▶ _Task instructions_: All that is asked is a faithful reproduction of the entries.

▶ _Data for review_:

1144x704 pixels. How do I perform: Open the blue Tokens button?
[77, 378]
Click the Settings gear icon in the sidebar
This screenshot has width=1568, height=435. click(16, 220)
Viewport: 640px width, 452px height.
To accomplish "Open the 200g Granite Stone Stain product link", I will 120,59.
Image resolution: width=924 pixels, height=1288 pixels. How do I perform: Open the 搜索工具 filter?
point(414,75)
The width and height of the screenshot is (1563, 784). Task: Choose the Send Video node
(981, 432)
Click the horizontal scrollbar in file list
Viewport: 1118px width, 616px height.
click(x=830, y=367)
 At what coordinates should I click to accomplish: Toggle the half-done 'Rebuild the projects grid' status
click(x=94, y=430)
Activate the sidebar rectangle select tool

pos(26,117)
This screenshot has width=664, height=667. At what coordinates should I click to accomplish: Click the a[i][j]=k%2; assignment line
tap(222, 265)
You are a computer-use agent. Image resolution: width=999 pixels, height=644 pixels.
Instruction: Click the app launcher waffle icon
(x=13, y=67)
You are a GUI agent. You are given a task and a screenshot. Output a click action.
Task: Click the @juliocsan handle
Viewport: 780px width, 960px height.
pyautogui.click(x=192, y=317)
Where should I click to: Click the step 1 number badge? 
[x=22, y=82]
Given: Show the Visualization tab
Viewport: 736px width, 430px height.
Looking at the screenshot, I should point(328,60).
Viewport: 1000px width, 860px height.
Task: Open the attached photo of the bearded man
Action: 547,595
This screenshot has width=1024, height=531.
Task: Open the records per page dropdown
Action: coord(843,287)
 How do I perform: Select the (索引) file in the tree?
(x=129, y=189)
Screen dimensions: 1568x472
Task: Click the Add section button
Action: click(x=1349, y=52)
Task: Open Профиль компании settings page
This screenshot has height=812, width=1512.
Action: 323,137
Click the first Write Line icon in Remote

▶ _Finished task_:
1144x704 pixels. How do I perform: Open the blue Tokens button?
[77, 378]
Click the Settings gear icon in the sidebar
This screenshot has width=1568, height=435. click(16, 220)
Viewport: 640px width, 452px height.
To accomplish "Open the 200g Granite Stone Stain product link", I will 120,59.
Image resolution: width=924 pixels, height=1288 pixels. How do I perform: Open the 搜索工具 filter?
point(414,75)
The width and height of the screenshot is (1563, 784). Task: Choose the Send Video node
(981, 432)
Click the horizontal scrollbar in file list
Viewport: 1118px width, 616px height.
click(x=830, y=367)
 At what coordinates should I click to accomplish: Toggle the half-done 'Rebuild the projects grid' status
click(x=94, y=430)
Activate the sidebar rectangle select tool

pos(26,117)
This screenshot has width=664, height=667. At what coordinates should I click to accomplish: Click the a[i][j]=k%2; assignment line
tap(222, 265)
You are a computer-use agent. Image resolution: width=999 pixels, height=644 pixels.
Instruction: Click the app launcher waffle icon
(x=13, y=67)
You are a GUI agent. You are given a task and a screenshot. Output a click action.
Task: Click the @juliocsan handle
Viewport: 780px width, 960px height.
pyautogui.click(x=192, y=317)
Where should I click to: Click the step 1 number badge? 
[x=22, y=82]
Given: Show the Visualization tab
Viewport: 736px width, 430px height.
Looking at the screenshot, I should point(328,60).
Viewport: 1000px width, 860px height.
Task: Open the attached photo of the bearded man
Action: 547,595
This screenshot has width=1024, height=531.
Task: Open the records per page dropdown
Action: coord(843,287)
 How do I perform: Select the (索引) file in the tree?
(x=129, y=189)
Screen dimensions: 1568x472
Task: Click the Add section button
Action: click(x=1349, y=52)
Task: Open Профиль компании settings page
This screenshot has height=812, width=1512.
Action: 323,137
Click the first Write Line icon in Remote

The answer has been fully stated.